> [Work task] List the three stages of the natural pathogenesis of HIV that the glutathione abstract below names.

> [Text for analysis]
%%

December 2018
Brittanie Robinson, Shalok Munjal, Justin D’Agostino, Vishwanath Venketaraman
Abstract
This literature review provides insights into how glutathione (GSH) plays an important role in controlling HIV-1 and Mycobacterium tuberculosis infections. Since the discovery of HIV in 1981, >40 million affected individuals have died due to AIDS, and currently 40 million people are infected with HIV worldwide, which primarily infects CD4+ T cells.
The natural pathogenesis of HIV consists of three stages: 1) the primary HIV infection phase, 2) the asymptomatic chronic phase, and 3) the late HIV symptomatic phase, which leads to an immunocompromised state resulting in increased susceptibility to opportunistic infections. It has been shown that HIV+ individuals have low levels of GSH; increased levels of proinflammatory cytokines, which correlate with increased production of reactive oxygen species and oxidative stress; and increased levels of TGF-β compared to healthy individuals.
Consequently, increased reactive oxygen species levels lead to decreased levels of reduced GSH and increased levels of TGF-β, which has been demonstrated to inhibit the rate-limiting enzyme responsible for the de novo synthesis of GSH.
In addition, the authors demonstrate that with supplementation of reduced GSH, there is improved intracellular control of an M. tuberculosis infection within macrophages. Therefore, decreased levels of GSH can leave HIV+ individuals prone to such opportunistic infections.
The HIV transactivator of transcription (TAT) protein has also been shown to further increase oxidative stress and reduce GSH levels. Liposomal-GSH supplementation has the ability to bypass de novo GSH synthesis and provide protection against HIV and M. tuberculosis infections by increasing levels of GSH, improving redox homeostasis, and dampening the effects of TGF-β.

%%

> [Data records]
%%

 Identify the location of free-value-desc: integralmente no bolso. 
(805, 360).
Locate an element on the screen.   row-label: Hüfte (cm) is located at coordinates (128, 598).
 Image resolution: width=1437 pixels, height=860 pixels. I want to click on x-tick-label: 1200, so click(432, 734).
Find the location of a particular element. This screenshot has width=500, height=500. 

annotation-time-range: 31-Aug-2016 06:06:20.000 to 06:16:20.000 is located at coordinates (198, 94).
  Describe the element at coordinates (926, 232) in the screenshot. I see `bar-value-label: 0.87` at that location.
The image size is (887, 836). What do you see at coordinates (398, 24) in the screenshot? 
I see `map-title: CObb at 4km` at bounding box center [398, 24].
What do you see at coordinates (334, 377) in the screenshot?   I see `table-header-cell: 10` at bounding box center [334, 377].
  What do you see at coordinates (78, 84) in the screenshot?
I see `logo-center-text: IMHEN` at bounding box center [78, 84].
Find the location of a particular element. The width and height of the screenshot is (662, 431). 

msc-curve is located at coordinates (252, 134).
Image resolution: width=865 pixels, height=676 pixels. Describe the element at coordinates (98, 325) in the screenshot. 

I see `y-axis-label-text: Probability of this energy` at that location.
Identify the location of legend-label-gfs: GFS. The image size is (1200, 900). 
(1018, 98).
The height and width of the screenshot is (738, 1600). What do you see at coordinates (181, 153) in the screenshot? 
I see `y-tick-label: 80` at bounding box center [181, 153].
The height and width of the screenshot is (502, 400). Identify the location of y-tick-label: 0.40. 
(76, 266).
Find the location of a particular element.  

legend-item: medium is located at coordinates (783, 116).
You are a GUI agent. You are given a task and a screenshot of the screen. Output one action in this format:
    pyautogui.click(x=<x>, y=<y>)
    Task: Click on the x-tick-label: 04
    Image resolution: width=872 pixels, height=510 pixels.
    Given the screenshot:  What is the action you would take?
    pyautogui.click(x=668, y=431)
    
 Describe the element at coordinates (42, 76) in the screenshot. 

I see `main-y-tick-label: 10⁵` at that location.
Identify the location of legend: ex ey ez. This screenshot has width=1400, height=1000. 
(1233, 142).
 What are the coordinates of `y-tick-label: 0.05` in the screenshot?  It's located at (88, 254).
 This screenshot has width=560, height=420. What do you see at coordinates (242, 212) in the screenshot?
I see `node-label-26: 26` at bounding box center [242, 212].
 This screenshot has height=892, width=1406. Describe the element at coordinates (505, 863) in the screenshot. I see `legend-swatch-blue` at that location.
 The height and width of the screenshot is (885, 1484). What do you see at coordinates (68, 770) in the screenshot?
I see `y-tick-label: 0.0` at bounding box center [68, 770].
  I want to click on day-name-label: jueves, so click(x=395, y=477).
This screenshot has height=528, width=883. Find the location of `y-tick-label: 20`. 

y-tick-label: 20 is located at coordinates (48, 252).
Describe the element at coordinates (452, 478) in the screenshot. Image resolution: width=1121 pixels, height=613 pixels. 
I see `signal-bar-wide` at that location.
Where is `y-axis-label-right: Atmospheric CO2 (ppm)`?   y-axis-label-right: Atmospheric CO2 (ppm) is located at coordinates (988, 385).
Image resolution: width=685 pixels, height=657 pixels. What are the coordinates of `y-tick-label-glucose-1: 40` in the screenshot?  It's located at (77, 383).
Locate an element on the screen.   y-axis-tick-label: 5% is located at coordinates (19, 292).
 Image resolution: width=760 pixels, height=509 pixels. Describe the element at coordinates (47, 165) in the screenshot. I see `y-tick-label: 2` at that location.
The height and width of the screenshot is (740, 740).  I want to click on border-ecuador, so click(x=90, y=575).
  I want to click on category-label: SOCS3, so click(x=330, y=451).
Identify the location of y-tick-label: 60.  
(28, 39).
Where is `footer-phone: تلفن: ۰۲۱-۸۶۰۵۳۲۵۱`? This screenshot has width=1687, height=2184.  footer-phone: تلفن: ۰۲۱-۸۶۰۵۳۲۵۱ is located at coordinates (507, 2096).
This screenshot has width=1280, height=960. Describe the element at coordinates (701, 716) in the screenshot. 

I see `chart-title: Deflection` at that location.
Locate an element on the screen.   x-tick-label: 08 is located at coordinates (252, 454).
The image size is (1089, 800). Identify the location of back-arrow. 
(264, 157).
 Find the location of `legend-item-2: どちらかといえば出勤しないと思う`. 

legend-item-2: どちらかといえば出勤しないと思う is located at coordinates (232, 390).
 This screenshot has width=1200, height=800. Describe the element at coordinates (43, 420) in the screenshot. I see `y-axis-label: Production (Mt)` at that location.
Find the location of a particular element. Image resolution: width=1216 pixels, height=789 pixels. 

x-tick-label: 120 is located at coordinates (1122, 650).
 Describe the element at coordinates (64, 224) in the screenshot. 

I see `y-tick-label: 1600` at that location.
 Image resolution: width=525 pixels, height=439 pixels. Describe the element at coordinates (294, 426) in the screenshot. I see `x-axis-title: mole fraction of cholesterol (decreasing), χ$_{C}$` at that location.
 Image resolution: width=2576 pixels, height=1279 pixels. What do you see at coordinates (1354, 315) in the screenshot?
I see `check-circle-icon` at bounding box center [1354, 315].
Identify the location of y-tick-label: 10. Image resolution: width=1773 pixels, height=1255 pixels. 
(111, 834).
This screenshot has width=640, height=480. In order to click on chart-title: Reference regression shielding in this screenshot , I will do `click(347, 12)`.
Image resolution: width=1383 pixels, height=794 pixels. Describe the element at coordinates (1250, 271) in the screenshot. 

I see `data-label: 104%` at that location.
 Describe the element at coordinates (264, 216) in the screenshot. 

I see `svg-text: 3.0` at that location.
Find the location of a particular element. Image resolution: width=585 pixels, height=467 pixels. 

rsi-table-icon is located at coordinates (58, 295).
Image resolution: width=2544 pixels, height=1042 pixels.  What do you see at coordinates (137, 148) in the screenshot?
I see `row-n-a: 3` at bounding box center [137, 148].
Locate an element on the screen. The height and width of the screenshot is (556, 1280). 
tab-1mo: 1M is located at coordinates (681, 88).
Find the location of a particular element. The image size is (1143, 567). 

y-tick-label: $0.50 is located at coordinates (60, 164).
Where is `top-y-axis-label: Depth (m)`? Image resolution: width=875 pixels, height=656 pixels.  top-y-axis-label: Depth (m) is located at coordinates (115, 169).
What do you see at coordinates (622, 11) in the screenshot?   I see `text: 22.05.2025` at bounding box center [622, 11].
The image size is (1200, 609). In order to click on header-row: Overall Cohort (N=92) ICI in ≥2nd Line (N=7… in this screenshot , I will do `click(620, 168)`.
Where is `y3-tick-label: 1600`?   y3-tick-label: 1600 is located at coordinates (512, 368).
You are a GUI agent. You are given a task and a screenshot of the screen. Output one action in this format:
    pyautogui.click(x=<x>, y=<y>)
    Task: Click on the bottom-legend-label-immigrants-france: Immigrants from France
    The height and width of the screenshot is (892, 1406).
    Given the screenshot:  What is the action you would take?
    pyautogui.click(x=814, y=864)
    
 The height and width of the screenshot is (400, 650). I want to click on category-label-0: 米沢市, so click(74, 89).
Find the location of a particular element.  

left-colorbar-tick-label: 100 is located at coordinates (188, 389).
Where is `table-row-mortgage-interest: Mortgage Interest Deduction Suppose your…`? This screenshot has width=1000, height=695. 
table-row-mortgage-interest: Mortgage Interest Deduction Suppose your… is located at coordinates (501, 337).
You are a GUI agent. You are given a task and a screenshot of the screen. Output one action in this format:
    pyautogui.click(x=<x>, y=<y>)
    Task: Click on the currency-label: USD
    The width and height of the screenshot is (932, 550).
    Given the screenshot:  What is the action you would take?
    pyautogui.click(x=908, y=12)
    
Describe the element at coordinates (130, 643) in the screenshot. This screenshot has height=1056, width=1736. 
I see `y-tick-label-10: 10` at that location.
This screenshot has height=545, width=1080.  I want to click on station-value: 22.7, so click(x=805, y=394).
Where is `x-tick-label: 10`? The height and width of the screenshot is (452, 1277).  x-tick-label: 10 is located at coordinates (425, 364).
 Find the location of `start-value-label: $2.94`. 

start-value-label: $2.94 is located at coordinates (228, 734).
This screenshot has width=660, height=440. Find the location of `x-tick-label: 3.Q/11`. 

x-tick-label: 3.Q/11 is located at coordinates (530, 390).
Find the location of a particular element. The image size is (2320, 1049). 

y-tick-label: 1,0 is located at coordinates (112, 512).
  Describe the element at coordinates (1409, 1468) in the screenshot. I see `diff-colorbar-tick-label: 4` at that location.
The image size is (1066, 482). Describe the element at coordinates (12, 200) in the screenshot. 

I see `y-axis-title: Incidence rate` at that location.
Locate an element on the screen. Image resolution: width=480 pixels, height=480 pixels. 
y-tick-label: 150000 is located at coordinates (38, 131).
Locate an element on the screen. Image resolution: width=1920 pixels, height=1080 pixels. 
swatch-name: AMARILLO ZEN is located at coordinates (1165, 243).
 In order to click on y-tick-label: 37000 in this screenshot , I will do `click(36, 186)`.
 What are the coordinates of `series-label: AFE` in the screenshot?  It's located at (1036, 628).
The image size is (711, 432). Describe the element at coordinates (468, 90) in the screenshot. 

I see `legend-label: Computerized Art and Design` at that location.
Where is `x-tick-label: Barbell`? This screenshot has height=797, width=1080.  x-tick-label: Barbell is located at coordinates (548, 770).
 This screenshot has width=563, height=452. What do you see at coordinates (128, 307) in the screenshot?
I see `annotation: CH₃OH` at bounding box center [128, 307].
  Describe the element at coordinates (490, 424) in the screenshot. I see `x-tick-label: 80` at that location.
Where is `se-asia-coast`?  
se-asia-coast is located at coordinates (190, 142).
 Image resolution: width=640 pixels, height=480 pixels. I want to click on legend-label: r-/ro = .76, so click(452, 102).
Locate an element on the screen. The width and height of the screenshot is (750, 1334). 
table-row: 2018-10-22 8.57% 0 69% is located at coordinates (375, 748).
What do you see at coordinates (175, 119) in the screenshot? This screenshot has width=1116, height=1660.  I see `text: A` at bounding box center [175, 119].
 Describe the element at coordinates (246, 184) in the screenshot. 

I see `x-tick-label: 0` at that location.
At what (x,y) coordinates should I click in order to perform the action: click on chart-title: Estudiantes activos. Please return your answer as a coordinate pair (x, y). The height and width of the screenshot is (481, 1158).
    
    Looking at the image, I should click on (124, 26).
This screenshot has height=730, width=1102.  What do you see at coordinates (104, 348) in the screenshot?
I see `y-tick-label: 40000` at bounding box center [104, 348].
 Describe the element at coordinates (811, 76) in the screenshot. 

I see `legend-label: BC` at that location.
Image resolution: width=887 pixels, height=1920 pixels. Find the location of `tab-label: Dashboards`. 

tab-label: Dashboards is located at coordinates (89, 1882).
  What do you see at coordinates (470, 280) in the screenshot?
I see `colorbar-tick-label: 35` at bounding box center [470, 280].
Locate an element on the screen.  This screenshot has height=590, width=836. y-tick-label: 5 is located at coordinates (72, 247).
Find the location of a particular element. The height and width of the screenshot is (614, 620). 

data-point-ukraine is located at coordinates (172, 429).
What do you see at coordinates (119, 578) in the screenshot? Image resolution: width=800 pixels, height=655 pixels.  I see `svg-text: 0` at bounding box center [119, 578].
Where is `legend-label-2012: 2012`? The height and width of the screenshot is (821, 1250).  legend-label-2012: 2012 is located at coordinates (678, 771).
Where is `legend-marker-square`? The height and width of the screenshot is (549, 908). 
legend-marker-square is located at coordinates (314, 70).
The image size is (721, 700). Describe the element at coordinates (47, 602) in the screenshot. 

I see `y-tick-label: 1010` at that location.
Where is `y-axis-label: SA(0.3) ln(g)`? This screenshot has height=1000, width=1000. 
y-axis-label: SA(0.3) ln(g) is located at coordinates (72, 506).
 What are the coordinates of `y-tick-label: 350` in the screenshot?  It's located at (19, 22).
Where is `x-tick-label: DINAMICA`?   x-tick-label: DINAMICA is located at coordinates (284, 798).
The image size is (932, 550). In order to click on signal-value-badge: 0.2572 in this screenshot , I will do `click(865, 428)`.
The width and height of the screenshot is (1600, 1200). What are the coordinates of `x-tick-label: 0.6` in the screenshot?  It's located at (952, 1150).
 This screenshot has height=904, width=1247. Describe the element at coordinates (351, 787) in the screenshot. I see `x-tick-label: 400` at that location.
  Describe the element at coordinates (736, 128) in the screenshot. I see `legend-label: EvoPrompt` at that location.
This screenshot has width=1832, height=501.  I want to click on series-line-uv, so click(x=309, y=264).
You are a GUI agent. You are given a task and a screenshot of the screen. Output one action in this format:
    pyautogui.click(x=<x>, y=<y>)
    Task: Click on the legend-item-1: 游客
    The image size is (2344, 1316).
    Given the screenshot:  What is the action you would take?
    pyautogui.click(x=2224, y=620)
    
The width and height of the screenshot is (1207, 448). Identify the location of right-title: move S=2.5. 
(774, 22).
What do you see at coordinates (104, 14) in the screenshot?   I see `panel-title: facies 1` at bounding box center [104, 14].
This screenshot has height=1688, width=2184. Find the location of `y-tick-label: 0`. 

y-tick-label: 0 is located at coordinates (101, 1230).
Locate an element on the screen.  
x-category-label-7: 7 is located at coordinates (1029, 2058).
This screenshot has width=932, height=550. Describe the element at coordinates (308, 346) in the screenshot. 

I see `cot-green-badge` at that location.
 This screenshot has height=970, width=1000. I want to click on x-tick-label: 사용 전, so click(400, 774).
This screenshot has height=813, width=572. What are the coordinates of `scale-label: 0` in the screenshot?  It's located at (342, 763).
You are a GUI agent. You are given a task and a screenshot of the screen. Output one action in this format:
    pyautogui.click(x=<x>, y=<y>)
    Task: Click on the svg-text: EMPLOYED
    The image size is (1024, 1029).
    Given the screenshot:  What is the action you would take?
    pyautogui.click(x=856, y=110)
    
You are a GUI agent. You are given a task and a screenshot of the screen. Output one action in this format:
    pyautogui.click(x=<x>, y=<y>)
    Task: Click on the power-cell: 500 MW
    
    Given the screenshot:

%%

> [Response area]
1) The primary HIV infection phase
2) The asymptomatic chronic phase
3) The late HIV symptomatic phase